Sofia Zakharova, directrice du département des technologies de l'information et des infrastructures de communication de l'administration présidentielle russe, est désignée comme la figure centrale de la coordination du « Project 2026 ». Selon la fuite, elle supervisait le financement et l'approbation de sous-projets spécifiques, collaborant directement avec les dirigeants de la Social Design Agency, Ilya Gambashidze et Nikolai Tupikin. En 2024, Mme Zakharova a été inscrite sur les listes de sanctions des États-Unis, du Royaume-Uni et de l'Union européenne pour son rôle dans la campagne « Doppelganger » et l'organisation de manipulations d'informations coordonnées.

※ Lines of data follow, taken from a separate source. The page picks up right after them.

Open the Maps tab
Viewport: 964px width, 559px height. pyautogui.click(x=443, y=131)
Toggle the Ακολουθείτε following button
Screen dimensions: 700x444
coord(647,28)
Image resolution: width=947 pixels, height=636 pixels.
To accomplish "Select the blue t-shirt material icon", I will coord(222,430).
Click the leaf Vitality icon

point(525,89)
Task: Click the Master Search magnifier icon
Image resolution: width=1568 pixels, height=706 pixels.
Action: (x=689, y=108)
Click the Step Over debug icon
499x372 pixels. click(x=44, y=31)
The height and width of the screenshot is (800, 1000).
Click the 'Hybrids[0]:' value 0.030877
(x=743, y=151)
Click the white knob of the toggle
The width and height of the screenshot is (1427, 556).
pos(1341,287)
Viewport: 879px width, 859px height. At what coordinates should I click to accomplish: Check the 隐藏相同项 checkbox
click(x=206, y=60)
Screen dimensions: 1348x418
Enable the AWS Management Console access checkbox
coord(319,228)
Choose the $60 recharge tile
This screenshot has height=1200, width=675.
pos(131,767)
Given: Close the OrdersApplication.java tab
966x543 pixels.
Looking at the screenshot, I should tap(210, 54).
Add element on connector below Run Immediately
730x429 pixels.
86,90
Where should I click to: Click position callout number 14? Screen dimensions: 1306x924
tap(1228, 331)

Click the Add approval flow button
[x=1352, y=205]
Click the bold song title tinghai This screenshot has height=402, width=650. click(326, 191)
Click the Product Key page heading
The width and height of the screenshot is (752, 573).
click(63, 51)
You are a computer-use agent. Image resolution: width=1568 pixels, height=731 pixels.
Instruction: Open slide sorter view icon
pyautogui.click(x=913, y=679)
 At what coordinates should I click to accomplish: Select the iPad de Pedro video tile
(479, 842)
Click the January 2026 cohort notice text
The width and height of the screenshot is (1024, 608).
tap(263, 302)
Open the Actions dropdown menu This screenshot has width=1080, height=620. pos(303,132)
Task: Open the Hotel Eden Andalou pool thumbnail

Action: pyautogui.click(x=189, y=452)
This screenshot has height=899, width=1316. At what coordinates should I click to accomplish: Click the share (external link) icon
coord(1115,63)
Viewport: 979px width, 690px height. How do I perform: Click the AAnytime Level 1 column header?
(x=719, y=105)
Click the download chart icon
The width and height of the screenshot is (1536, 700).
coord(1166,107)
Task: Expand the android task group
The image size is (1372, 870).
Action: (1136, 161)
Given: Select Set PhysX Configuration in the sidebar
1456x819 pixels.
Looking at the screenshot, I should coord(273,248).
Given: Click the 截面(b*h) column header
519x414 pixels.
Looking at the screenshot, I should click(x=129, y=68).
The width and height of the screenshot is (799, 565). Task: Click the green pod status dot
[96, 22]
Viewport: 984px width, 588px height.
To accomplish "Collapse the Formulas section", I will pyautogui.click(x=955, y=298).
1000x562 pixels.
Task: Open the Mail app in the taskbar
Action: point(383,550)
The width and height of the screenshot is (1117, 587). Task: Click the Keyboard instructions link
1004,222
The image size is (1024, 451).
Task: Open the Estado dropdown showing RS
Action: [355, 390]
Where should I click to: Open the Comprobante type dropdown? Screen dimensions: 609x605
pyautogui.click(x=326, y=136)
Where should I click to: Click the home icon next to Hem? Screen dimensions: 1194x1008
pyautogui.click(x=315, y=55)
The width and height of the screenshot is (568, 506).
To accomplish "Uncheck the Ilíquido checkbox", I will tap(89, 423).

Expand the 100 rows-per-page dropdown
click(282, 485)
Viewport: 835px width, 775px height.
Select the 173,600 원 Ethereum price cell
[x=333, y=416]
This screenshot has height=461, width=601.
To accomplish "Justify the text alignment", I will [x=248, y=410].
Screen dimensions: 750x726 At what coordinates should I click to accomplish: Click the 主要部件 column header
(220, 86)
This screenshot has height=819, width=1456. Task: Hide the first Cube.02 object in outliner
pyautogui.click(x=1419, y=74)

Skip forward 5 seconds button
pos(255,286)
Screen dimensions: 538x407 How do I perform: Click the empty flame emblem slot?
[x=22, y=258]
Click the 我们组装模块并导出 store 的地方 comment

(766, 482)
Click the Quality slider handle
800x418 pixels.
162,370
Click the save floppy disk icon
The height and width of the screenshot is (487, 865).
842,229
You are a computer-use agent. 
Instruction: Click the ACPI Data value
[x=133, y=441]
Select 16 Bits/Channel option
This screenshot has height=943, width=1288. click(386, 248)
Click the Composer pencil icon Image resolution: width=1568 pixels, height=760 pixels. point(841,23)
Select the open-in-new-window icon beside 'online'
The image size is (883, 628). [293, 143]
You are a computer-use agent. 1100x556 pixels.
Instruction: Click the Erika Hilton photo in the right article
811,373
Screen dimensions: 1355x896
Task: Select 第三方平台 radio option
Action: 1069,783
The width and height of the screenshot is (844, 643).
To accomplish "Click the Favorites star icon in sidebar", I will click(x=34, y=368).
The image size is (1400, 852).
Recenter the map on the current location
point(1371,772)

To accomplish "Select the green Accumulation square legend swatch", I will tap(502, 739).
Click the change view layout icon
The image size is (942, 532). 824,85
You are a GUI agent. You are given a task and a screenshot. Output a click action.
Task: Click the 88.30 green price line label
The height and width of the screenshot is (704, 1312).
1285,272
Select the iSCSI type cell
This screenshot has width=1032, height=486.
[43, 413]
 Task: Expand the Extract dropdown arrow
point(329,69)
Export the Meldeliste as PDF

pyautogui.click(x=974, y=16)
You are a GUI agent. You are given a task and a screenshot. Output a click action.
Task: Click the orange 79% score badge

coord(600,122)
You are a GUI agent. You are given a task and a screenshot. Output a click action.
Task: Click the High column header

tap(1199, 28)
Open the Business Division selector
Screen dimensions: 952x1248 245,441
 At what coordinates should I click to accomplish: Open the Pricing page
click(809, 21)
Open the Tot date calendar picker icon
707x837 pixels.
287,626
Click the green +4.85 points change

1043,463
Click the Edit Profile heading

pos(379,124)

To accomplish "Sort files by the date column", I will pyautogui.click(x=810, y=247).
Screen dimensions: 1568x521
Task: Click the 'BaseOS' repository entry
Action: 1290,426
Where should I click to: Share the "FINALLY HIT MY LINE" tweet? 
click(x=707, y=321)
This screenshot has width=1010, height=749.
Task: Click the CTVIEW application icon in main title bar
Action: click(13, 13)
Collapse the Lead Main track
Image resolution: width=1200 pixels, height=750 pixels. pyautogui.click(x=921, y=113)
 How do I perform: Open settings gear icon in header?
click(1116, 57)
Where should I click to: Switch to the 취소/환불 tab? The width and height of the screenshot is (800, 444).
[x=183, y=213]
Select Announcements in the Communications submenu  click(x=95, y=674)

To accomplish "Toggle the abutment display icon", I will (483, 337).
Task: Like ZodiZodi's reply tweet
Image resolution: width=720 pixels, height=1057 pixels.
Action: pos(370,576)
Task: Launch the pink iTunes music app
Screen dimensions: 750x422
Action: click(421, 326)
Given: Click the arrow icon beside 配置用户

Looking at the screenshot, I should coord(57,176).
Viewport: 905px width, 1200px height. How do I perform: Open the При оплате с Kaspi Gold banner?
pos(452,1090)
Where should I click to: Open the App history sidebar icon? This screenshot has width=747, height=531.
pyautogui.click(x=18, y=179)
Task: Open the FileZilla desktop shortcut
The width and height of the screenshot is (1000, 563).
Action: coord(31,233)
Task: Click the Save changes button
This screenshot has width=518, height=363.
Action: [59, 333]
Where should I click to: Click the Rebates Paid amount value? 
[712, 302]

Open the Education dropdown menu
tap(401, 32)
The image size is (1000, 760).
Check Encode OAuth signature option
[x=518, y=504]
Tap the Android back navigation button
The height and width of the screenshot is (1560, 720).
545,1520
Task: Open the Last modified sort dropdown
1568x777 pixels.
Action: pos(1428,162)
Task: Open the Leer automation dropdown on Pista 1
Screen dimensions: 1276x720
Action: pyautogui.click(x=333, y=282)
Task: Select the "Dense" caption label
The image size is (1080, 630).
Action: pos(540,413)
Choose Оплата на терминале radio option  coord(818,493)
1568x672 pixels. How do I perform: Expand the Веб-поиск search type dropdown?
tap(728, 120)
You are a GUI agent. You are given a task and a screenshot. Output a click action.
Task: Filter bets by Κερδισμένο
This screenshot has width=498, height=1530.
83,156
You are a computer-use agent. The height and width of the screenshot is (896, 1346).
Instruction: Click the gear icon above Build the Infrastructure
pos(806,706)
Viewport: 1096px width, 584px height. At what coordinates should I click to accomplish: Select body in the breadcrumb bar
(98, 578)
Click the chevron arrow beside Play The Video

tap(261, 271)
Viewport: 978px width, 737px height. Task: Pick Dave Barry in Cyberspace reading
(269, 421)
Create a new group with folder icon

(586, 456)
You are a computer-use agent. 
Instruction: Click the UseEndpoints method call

D'après les fuites, la réalisation du « Project 2026 » exigeait une coordination étroite avec les structures étatiques, des ressources financières considérables et un appareil technique sophistiqué. Les documents témoignent de la volonté des agents d'influence russes de dépasser les canaux de désinformation classiques pour s'emparer des sources de données qui constituent le socle des algorithmes de recherche modernes et des grands modèles de langage — des outils dont dépend le comportement informationnel de centaines de millions de personnes.